Jackie Chain x Block Beattaz x Ballers Eve x DJ BurnOne

Jackie Chain f/ Jhi-Ali “Rollin (HSV Remix)”

What’s the dollar value of social media in rap music?  As an artist, is “investing” (your time, others’ time, money) in social media [Twitter, Facebook, Tumblr] the equivalent of buying space on a (digital) billboard? 

Or is there a tangible return?  I don’t know the answer.  But I’m also talking beyond downloads.  Because those don’t pay the overhead.  Don’t get me wrong, I think trading a download for a tweet, as Jackie Chain (or, probably, someone in Universal’s marketing department) did for his newest tape with the Block Beattaz.  And yeah, I would like to know the eventual number of tweets that go out for it and how that compares to the number of downloads.

But still, that brings us back to downloads.  And I just don’t think downloads are a particularly good way to measure your viability as an artist (unless a decent portion of those downloads are paid).  And in the context of giving away free music:

download for an email address > download for a tweet > download for nothing

An email address is not especially valuable to an individual person (it’s a commodity and most people have multiple email addresses anyway), but if you collect enough of them, (and by collect, it’s important to realize that these people will have voluntarily given you some level of permission to contact them at a point in the future) you can start to meaningfully connect with your fans. 

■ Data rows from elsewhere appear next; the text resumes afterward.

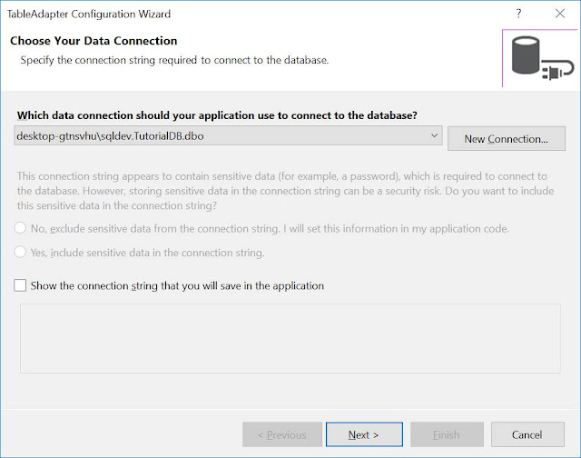Proceed with the Next button

pos(364,434)
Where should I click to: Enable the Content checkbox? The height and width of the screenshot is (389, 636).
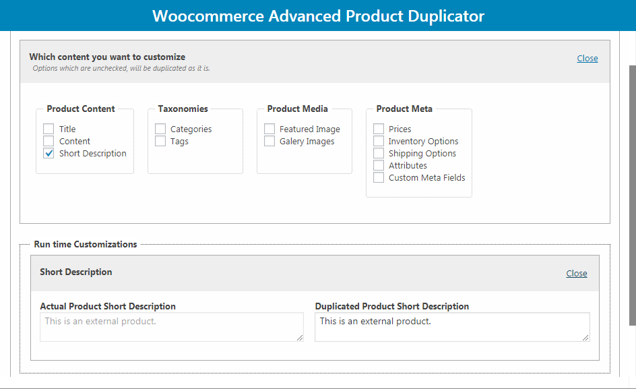point(49,142)
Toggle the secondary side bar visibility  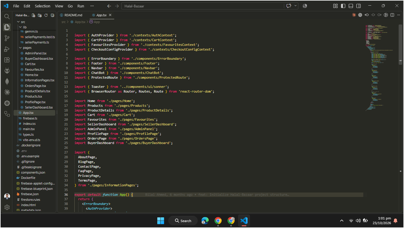(x=358, y=6)
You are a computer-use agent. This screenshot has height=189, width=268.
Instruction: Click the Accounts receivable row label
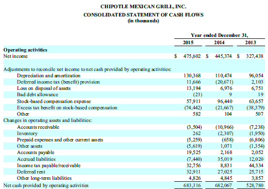[x=38, y=127]
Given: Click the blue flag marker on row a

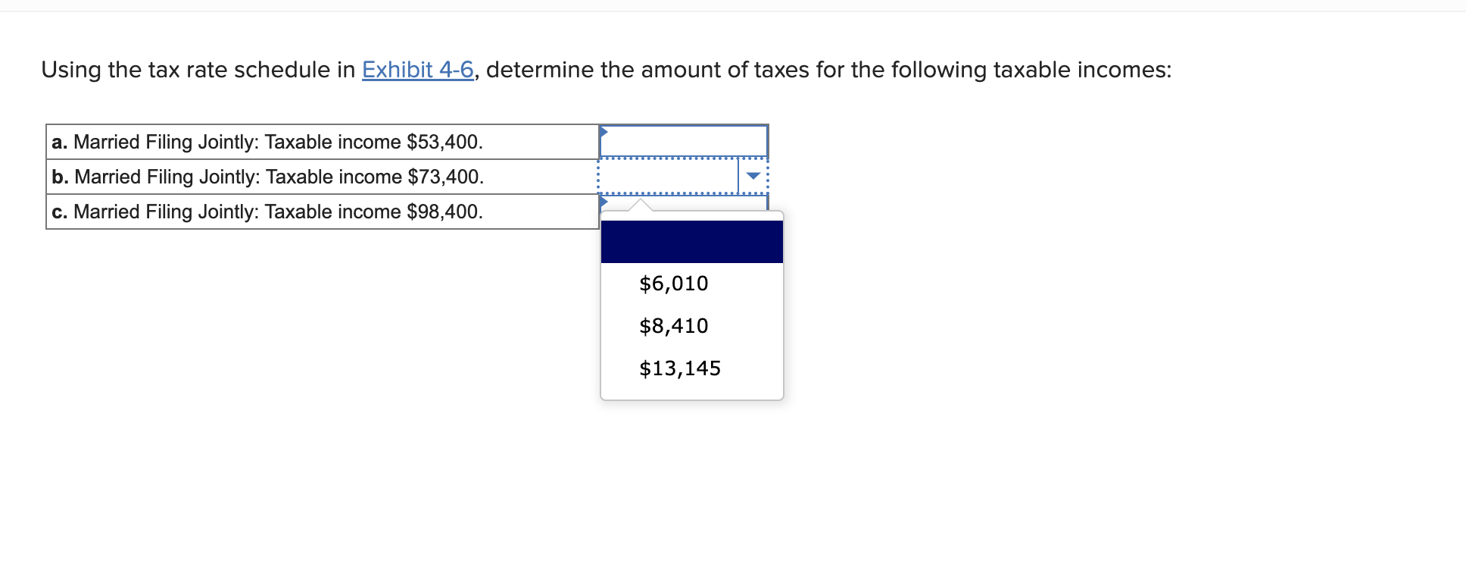Looking at the screenshot, I should [604, 132].
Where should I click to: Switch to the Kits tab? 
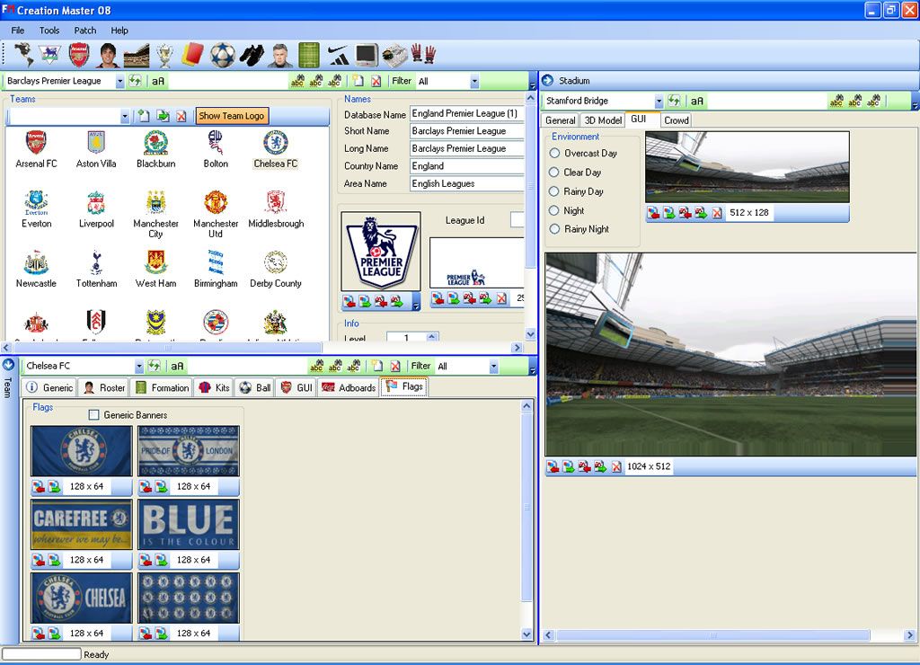tap(214, 388)
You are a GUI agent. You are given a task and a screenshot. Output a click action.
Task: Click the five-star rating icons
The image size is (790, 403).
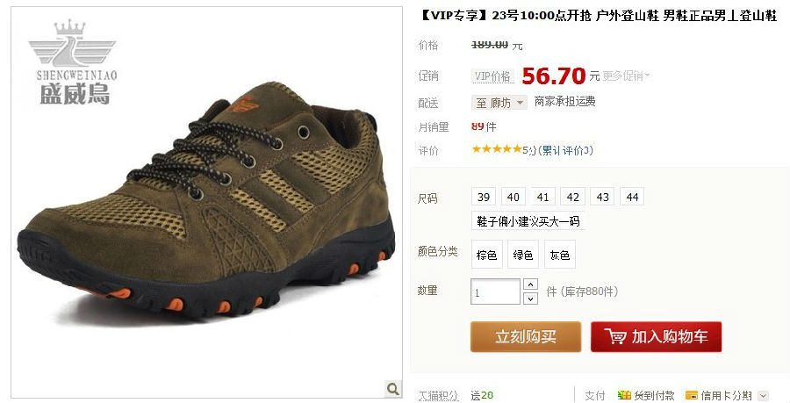(497, 149)
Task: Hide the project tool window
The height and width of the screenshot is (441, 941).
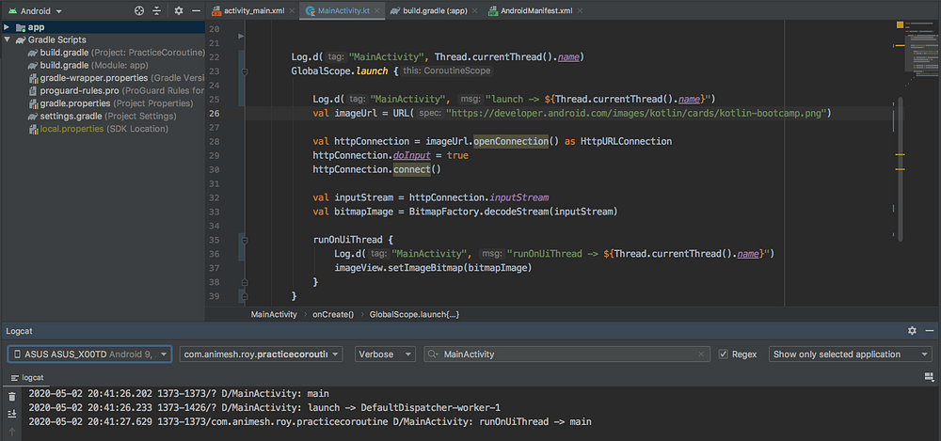Action: (x=196, y=10)
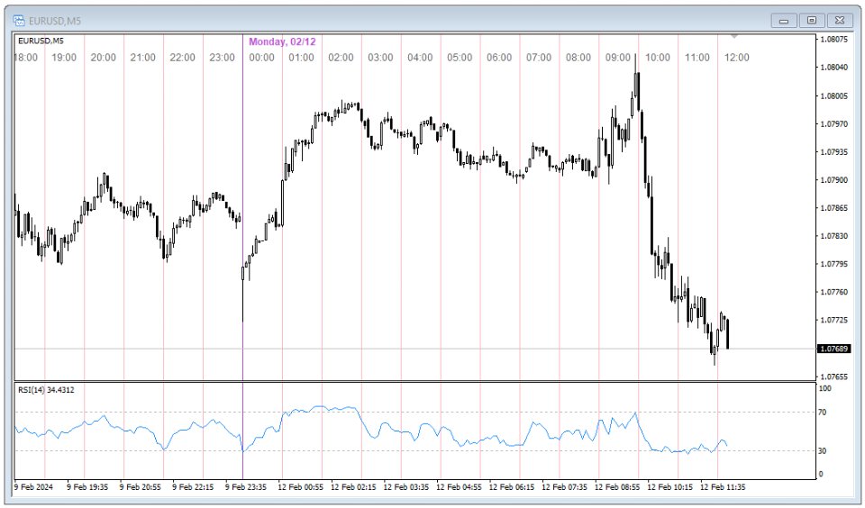Click the gray chart shift triangle marker
Screen dimensions: 865x508
[x=734, y=37]
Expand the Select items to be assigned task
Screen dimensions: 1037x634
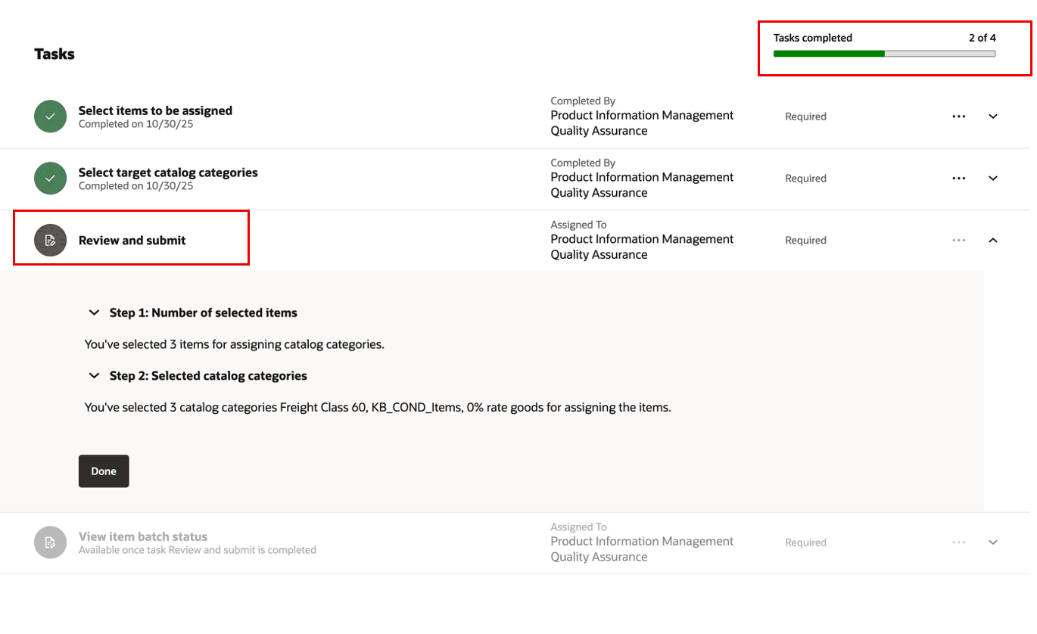click(x=994, y=117)
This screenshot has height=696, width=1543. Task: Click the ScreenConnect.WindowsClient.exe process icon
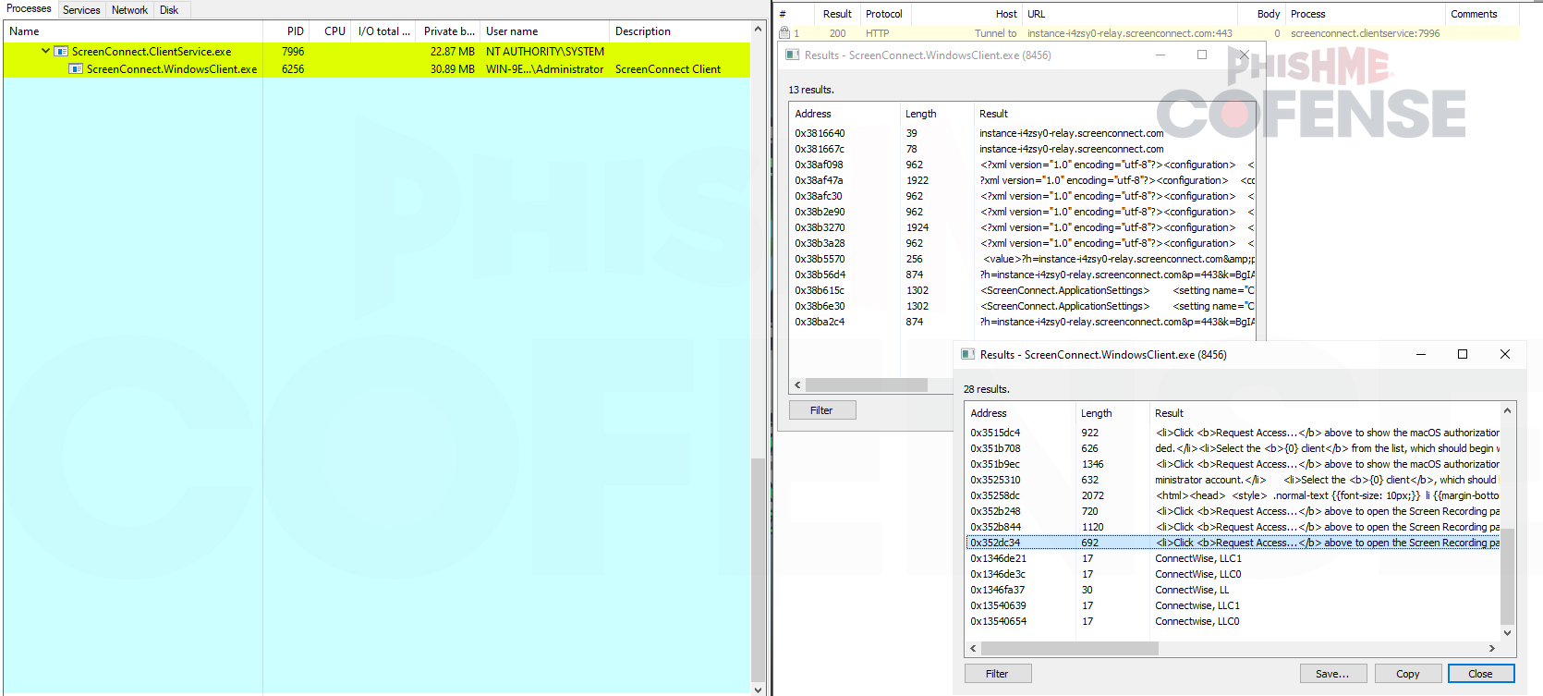(x=77, y=69)
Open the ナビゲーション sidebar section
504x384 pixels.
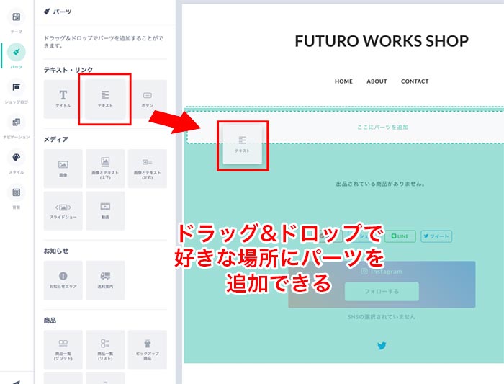click(17, 125)
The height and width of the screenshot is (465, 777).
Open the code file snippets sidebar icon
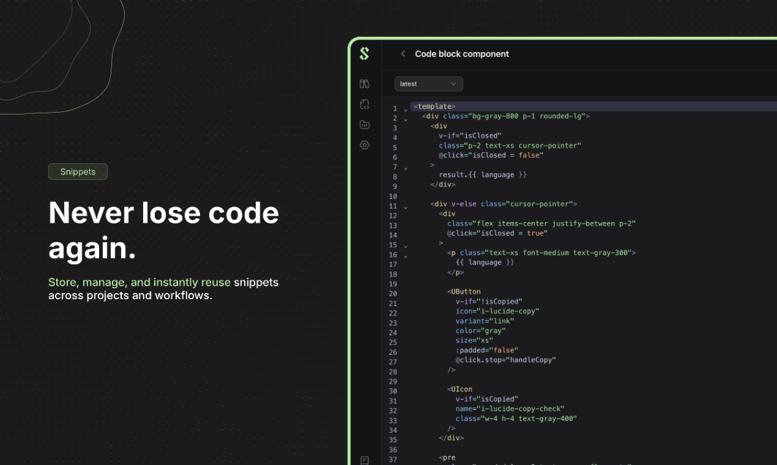365,104
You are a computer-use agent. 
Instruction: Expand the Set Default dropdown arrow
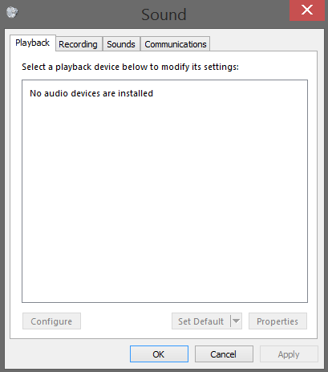point(236,321)
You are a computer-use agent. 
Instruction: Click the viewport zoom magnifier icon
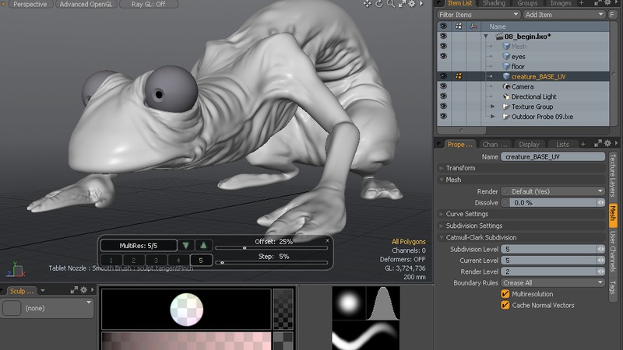pyautogui.click(x=389, y=4)
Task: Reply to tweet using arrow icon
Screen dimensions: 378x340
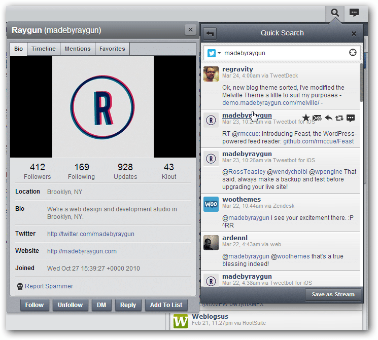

Realize I’m not telling anyone to spam people who download mixtapes, but, imo, it’s a hell of lot smarter to reach out to people who have GIVEN YOU their contact information than it is to seek it out online and spam the fuck out of whatever marginally hip hop-related blog you find.*

It’s somewhat of a novel approach to put out a mixtape of an artists’ past work** ahead of his major label debut by employing a Twitter-focused strategy, but I don’t think it’s something most artists will find success or sustainability in.  It’s only marginally more valuable than just plastering the Web with your loose songs and random mixtapes and learning nothing about your fans (additionally, I think this strategy is better here because Jackie has reasonably good level of engagement with his fans on Twitter.  Most artists don’t.)

So yeah, anyway, what I’m trying to say is, if you aren’t making the best sounding weed rap out right now, don’t ask me to tweet in order to download your shit.  Peep game.

-SM

*With a typo-ridden form email about how you are “bringing back real hip hop.” 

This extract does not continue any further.